■ TASK DESCRIPTION:
Every line below from the one containing "Italian way (860, 451)" to the final line must be reproduced exactly, and no other line may appear in the answer.

─── SOURCE MATERIAL ───

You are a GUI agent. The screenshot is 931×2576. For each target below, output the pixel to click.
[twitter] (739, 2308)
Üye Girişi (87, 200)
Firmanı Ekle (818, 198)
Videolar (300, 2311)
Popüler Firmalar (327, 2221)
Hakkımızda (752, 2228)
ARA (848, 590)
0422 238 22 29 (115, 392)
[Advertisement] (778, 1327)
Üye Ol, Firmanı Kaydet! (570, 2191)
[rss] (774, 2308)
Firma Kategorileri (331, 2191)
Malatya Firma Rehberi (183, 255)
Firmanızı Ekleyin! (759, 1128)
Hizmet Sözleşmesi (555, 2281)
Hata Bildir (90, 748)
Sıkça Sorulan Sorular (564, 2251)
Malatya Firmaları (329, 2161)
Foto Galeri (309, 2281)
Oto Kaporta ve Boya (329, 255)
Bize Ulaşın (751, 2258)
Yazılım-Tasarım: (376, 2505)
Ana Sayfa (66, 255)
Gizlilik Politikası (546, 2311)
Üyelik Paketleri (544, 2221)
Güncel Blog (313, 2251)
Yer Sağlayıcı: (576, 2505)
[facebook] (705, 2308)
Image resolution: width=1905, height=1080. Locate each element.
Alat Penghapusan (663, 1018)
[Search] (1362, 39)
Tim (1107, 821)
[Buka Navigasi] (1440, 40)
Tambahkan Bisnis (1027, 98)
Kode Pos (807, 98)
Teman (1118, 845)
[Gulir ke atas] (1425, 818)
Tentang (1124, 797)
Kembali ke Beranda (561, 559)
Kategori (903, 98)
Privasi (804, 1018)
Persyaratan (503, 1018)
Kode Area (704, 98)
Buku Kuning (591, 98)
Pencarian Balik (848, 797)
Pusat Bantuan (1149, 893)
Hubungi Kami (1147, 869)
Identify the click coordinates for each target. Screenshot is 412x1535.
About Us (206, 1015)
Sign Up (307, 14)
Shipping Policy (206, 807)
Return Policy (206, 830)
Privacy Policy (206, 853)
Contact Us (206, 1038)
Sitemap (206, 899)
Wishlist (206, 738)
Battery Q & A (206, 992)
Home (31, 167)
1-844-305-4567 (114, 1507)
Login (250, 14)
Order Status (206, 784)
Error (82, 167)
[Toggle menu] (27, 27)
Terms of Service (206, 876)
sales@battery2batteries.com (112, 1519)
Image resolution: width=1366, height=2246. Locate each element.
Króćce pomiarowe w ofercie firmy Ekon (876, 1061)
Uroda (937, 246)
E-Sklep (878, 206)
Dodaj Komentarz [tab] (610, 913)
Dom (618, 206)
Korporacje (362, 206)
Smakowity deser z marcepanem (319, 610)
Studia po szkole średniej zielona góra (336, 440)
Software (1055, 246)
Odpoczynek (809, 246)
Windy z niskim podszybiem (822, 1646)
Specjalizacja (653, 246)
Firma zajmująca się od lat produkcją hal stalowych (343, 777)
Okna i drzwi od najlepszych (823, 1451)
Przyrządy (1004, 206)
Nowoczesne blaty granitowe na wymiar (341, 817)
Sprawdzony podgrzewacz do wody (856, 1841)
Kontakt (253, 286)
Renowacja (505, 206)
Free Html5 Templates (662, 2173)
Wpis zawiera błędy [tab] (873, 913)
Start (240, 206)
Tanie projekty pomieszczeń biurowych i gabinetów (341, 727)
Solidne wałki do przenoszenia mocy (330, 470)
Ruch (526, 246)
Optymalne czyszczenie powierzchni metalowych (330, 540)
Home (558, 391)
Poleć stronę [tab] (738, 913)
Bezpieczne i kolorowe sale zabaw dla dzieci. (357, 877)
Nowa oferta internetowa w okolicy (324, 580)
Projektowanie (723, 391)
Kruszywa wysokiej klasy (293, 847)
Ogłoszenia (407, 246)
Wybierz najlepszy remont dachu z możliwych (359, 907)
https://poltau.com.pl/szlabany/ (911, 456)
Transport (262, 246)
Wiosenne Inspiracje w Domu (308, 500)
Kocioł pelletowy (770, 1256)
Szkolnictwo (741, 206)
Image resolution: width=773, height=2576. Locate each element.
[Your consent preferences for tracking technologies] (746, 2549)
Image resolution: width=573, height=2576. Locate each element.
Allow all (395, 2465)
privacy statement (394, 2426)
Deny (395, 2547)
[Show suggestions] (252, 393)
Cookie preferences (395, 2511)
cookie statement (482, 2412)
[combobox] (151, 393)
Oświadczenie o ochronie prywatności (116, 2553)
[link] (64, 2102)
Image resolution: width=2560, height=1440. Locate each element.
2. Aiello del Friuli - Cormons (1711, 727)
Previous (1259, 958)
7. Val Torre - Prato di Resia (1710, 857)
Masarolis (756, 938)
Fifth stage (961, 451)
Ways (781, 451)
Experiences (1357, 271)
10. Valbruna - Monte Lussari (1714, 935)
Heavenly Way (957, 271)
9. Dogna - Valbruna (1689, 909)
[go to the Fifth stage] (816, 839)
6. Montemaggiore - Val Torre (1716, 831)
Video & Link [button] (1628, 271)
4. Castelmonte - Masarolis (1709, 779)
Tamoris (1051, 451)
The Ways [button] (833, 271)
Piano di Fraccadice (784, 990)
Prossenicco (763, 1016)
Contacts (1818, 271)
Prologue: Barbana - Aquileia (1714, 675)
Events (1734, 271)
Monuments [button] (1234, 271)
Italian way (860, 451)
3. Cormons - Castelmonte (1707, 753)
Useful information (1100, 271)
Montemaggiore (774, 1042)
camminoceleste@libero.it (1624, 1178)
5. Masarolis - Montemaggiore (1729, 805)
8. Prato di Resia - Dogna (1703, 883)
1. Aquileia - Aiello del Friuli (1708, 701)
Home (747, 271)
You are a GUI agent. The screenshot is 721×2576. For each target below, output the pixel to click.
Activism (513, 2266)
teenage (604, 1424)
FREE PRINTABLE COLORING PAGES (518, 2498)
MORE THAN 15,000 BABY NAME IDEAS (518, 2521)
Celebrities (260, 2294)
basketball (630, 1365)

───

■ YOUR RESPONSE:
Italian way (860, 451)
3. Cormons - Castelmonte (1707, 753)
Useful information (1100, 271)
Montemaggiore (774, 1042)
camminoceleste@libero.it (1624, 1178)
5. Masarolis - Montemaggiore (1729, 805)
8. Prato di Resia - Dogna (1703, 883)
1. Aquileia - Aiello del Friuli (1708, 701)
Home (747, 271)
You are a GUI agent. The screenshot is 721×2576. For each target below, output the pixel to click.
Activism (513, 2266)
teenage (604, 1424)
FREE PRINTABLE COLORING PAGES (518, 2498)
MORE THAN 15,000 BABY NAME IDEAS (518, 2521)
Celebrities (260, 2294)
basketball (630, 1365)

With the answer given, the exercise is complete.